His daughter Anne-Maria Zick continued the Nordreport, which eventually merged with the Rundblick. Zick died in Hanover on 8 March 2024, at the age of 102.

== Awards ==
- 1981 Order of Merit of the Federal Republic of Germany
- 1994 Lower Saxony Order of Merit
- 2011 Niedersächsische Landesmedaille
- 2011 Honorary president of Landespressekonferenz Niedersachsen
- 2020 Leibniz Ring Hanover of Presse Club Hannover
- 2021 Honorary president of Presse Club Hannover

== Publications ==
- (with Burkhard Nowotny): Hörfunk in Grossbritannien. Privater Lokalrundfunk, Verband Nordwestdeutscher Zeitungsverleger, 1980
- (with Maria Haldenwanger, Rolf Manfred Hasse): Kostbarkeiten in Bibliotheken Niedersachsens, ed.: Arbeitsgemeinschaft der Bibliotheken in Niedersachsen, Hannover 1996
- Ich war dabei und habe überlebt ISBN 3-00-002062-4, 1997 (5th edition, 2002)

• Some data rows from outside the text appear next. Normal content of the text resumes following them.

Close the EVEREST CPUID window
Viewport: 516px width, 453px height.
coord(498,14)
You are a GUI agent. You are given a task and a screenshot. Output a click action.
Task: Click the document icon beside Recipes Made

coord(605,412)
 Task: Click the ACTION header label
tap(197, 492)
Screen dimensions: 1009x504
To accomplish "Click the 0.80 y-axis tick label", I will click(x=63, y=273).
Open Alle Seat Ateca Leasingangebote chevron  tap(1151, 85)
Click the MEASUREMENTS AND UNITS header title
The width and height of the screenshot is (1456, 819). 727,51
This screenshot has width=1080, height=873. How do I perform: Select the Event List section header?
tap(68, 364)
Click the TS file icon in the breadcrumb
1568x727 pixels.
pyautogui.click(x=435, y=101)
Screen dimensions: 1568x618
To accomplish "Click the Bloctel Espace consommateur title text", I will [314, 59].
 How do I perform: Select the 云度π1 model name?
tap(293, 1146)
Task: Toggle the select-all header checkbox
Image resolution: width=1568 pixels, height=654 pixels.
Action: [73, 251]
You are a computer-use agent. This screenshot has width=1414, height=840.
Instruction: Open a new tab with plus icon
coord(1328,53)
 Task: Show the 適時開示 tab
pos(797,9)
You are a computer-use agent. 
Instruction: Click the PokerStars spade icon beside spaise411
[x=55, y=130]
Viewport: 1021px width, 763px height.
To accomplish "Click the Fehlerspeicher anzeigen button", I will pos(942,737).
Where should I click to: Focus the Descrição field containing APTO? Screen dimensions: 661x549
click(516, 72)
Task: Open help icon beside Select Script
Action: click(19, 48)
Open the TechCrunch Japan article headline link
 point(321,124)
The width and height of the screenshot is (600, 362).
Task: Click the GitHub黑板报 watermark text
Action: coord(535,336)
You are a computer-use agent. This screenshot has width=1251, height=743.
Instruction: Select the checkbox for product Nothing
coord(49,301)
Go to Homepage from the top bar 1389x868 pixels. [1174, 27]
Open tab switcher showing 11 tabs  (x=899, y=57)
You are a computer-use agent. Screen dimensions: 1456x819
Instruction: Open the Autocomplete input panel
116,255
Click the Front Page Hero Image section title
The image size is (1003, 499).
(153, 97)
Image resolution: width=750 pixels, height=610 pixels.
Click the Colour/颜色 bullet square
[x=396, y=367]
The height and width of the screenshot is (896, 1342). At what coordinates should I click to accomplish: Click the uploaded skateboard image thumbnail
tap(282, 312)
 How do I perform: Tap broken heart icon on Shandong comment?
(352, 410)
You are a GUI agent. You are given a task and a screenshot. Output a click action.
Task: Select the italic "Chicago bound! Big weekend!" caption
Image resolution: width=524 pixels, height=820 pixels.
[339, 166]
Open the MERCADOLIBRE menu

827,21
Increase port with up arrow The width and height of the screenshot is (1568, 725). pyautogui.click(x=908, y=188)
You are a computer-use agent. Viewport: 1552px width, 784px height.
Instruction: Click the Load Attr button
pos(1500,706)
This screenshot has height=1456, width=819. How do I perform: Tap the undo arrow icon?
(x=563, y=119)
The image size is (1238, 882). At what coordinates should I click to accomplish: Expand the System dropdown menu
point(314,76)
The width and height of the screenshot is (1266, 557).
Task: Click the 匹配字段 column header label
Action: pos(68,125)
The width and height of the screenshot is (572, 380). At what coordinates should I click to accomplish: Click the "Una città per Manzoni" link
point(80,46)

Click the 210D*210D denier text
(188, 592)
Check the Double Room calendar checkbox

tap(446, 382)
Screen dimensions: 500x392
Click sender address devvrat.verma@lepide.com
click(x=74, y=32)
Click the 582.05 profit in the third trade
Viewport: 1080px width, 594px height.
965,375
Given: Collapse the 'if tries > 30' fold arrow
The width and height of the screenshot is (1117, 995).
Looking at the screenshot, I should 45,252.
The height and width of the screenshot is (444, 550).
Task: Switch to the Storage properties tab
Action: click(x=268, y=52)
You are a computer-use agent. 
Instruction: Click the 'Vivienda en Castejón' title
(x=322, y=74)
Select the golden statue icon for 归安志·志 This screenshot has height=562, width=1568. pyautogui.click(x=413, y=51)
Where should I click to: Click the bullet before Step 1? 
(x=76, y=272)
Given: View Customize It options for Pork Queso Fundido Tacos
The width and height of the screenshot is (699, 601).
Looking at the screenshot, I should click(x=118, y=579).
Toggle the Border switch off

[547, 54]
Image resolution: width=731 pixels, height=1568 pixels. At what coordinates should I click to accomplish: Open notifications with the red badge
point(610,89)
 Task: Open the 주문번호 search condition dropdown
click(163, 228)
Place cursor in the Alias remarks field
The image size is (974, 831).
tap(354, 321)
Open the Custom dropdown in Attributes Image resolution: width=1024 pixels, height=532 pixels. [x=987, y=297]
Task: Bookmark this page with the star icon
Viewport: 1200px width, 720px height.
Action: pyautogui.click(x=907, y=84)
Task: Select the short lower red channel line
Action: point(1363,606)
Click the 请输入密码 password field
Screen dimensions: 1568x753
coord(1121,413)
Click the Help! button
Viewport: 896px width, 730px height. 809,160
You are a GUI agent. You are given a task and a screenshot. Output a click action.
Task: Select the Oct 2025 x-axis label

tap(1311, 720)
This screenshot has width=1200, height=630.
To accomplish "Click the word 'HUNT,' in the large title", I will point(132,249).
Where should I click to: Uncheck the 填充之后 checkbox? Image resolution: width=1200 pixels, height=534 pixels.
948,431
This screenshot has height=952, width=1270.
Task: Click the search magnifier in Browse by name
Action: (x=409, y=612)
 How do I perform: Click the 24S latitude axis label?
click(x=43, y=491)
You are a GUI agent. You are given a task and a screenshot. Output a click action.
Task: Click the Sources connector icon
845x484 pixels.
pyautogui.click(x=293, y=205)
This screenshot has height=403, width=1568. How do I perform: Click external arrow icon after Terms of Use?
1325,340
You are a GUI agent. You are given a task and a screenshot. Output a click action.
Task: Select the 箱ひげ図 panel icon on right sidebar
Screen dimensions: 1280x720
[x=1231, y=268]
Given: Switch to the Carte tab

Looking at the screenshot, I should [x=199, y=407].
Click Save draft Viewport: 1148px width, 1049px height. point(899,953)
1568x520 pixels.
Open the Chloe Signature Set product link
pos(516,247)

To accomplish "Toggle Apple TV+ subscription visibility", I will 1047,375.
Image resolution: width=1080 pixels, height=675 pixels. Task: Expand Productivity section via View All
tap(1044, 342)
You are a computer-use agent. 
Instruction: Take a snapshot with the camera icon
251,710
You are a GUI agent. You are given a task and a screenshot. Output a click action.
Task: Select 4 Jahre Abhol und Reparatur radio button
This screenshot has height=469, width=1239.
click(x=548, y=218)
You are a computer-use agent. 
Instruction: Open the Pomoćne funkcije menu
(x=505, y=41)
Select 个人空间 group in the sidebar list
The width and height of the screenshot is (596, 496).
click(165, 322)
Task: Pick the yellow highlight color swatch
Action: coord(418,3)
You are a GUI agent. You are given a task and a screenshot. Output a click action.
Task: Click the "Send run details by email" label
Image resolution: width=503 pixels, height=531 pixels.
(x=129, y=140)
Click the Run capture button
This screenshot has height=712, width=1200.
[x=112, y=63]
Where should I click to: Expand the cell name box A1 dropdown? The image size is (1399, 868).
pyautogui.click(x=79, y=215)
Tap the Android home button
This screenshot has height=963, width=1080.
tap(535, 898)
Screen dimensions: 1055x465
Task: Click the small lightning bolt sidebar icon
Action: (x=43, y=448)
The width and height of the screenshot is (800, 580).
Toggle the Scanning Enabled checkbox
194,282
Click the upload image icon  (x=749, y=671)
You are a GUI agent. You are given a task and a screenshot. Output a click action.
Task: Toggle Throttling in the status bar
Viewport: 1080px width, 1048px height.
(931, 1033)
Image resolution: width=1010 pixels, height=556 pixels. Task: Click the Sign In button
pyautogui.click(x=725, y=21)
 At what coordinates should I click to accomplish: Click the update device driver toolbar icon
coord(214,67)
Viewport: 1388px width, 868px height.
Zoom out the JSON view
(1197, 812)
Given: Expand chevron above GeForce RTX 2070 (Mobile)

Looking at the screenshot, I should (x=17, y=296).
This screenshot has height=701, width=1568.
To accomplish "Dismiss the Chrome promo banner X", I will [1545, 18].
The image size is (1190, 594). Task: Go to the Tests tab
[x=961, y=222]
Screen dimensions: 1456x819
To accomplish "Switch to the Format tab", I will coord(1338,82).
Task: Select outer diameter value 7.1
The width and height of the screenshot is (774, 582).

- Die Landespressekonferenz am Puls des Geschehens, LPK, Hannover 1997, ISBN 3-00-002338-0
- Landesverkehrswacht Niedersachsen: 50 Jahre jung – Eine Dokumentation, Landesverkehrswacht Niedersachsen, 2001
- Die CDU in Niedersachsen: eine Chronik, Konrad-Adenauer-Stiftung, Sankt Augustin 2008, ISBN 978-3-940955-28-9
- 60 Jahre Zahnärztekammer Niedersachsen – Eine Chronik 1949-2009, Zahnärztekammer Niedersachsen, 2009
- Walter Hirche – Ein Liberaler aus Niedersachsen, Georg Olms Verlag, 2014, ISBN 978-3-487-08534-0
- Ein starkes Land im Herzen Europas: die CDU in Niedersachsen 1945 bis 2015, Konrad-Adenauer-Stiftung, Sankt Augustin, Berlin 2016, ISBN 978-3-95721-190-3
- Der letzte Zeitzeuge : Ein halbes Jahrhundert hinter der landespolitischen Bühne, ed. by Presse Club Hannover, Olms Verlag, Hildesheim, Zürich, New York 2021, ISBN 978-3-487-08635-4.